*** Opening TASK INPUT ***

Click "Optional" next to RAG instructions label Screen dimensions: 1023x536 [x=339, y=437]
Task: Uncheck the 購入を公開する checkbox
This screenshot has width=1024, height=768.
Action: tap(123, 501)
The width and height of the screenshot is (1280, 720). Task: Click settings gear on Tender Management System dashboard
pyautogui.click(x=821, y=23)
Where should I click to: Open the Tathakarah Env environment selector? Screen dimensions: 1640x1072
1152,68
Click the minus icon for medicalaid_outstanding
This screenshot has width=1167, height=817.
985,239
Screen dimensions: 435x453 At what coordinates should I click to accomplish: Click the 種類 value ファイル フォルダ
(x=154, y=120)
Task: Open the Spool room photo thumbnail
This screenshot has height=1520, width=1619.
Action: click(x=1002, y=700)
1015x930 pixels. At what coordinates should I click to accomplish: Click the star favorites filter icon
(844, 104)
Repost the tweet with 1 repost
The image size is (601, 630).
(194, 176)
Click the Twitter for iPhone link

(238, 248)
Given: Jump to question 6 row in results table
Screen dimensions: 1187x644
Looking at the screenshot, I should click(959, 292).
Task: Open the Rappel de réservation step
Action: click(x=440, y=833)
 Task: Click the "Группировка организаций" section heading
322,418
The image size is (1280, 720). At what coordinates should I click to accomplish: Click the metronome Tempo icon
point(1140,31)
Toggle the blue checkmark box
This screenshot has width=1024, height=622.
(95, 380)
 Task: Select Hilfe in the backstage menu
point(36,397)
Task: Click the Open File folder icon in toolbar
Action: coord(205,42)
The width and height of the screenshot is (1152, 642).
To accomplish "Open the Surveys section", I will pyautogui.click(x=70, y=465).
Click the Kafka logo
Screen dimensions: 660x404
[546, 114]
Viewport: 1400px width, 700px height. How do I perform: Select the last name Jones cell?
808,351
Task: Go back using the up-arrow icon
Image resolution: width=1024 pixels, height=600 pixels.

*** Closing TASK INPUT ***

> [WHAT THIS TASK INVOLVES]
Every line of the data must be reproduced exactly.

> [YOUR SOLUTION]
Click "Optional" next to RAG instructions label Screen dimensions: 1023x536 [x=339, y=437]
Task: Uncheck the 購入を公開する checkbox
This screenshot has width=1024, height=768.
Action: tap(123, 501)
The width and height of the screenshot is (1280, 720). Task: Click settings gear on Tender Management System dashboard
pyautogui.click(x=821, y=23)
Where should I click to: Open the Tathakarah Env environment selector? Screen dimensions: 1640x1072
1152,68
Click the minus icon for medicalaid_outstanding
This screenshot has width=1167, height=817.
985,239
Screen dimensions: 435x453 At what coordinates should I click to accomplish: Click the 種類 value ファイル フォルダ
(x=154, y=120)
Task: Open the Spool room photo thumbnail
This screenshot has height=1520, width=1619.
Action: click(x=1002, y=700)
1015x930 pixels. At what coordinates should I click to accomplish: Click the star favorites filter icon
(844, 104)
Repost the tweet with 1 repost
The image size is (601, 630).
(194, 176)
Click the Twitter for iPhone link

(238, 248)
Given: Jump to question 6 row in results table
Screen dimensions: 1187x644
Looking at the screenshot, I should click(959, 292).
Task: Open the Rappel de réservation step
Action: click(x=440, y=833)
 Task: Click the "Группировка организаций" section heading
322,418
The image size is (1280, 720). At what coordinates should I click to accomplish: Click the metronome Tempo icon
point(1140,31)
Toggle the blue checkmark box
This screenshot has width=1024, height=622.
(95, 380)
 Task: Select Hilfe in the backstage menu
point(36,397)
Task: Click the Open File folder icon in toolbar
Action: coord(205,42)
The width and height of the screenshot is (1152, 642).
To accomplish "Open the Surveys section", I will pyautogui.click(x=70, y=465).
Click the Kafka logo
Screen dimensions: 660x404
[546, 114]
Viewport: 1400px width, 700px height. How do I perform: Select the last name Jones cell?
808,351
Task: Go back using the up-arrow icon
Image resolution: width=1024 pixels, height=600 pixels.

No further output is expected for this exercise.